Привет! Это — Владимир Козлов, автор подкаста «Всё идёт по плану».
Сегодня я хочу поговорить о распаде СССР. Об этом уже сказано достаточно много, и в ближайшие месяцы будет сказано ещё больше: в декабре исполнится 30 лет, как распался Советский Союз.
Поэтому я буду говорить, в основном, не об исторических фактах и деталях тех событий: всё это достаточно легко найти. Вместо этого я попробую вспомнить, как сам воспринимал эти события — когда СССР прекратил существование, мне было уже почти 20 лет. Я был взрослым человеком.
Но начну я несколько раньше, не с событий 1991 года. Я задаю себе вопрос: когда я по-настоящему понял, в какой стране живу? В смысле, когда осознал связь между малопривлекательной реальностью вокруг и советской системой?
Думаю, лет в 11–12. Главным фактором, конечно, стал разрыв между тем, что нам говорили в школе о скором построении коммунизма и неоспоримых преимуществах уже якобы построенного развитого социализма, и тем, что происходило на самом деле: и в школе, и просто на улицах могилёвской окраины.
Конечно, я слышал и разговоры взрослых. Я рос в обычной советской семье, ни в коем случае не диссидентской, но, думаю, в любой советской семье разговаривали о том, что происходит вокруг.
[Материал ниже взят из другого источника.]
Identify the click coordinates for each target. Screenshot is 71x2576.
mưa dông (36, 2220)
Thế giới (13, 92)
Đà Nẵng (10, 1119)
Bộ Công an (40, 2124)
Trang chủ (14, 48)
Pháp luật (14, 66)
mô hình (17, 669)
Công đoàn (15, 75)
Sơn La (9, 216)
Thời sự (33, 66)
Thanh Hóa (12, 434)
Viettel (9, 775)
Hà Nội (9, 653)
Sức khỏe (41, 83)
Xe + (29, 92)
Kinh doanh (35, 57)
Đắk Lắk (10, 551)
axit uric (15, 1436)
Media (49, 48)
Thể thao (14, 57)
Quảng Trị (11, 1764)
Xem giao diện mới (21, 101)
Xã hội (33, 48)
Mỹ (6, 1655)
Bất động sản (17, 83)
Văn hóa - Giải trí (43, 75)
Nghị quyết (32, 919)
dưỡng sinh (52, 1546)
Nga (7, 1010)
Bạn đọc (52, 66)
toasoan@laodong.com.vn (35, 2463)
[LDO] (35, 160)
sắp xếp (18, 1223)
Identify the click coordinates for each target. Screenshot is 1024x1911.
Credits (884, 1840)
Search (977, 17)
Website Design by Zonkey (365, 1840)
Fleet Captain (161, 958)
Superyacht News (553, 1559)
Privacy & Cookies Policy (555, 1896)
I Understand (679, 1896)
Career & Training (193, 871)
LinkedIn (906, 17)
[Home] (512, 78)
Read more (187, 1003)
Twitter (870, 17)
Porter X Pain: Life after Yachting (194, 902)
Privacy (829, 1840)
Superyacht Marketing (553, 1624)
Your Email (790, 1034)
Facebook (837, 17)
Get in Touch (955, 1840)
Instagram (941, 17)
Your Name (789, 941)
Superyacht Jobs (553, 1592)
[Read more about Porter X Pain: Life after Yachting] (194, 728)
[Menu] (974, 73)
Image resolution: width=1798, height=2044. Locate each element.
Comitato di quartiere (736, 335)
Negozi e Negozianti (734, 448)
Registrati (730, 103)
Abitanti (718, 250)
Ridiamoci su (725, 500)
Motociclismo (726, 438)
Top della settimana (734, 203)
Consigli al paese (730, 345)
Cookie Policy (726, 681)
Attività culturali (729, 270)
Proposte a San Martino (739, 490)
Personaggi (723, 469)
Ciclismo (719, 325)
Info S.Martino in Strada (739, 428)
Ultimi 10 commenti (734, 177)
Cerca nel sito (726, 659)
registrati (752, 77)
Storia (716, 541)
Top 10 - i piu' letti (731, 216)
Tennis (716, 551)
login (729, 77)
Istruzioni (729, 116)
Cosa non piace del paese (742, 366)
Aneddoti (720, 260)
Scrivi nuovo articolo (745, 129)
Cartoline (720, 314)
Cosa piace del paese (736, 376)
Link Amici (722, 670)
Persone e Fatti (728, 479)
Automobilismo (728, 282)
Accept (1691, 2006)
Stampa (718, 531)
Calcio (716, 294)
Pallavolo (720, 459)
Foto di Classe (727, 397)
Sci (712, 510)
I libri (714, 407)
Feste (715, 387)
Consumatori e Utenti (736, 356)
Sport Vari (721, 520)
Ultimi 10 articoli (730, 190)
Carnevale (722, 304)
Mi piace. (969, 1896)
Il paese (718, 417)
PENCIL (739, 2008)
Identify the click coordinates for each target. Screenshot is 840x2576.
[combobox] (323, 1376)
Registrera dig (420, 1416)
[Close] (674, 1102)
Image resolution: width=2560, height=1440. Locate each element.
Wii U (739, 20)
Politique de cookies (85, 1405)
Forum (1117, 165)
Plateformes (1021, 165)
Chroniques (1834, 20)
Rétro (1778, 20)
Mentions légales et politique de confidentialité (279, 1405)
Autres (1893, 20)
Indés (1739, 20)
Если на партийных и комсомольских собраниях нужно было притворяться и говорить, что всё прекрасно — да, существуют отдельные недостатки, которые обязательно будут устранены, но, в целом, мы решительным шагом движемся к коммунизму, — то дома, в семье, разговоры велись достаточно откровенные. И что-то из этих разговоров я узнавал.
Потом началась перестройка. Генеральный секретарь ЦК КПСС Константин Черненко умер 10 марта 1985 года, а мне в этот день исполнилось 13 лет. На смену ему пришёл Михаил Горбачёв, и в стране стали проводить реформы. Критиковать коммунистическую власть теперь было можно, её вполне официально критиковали в газетах и по телевизору.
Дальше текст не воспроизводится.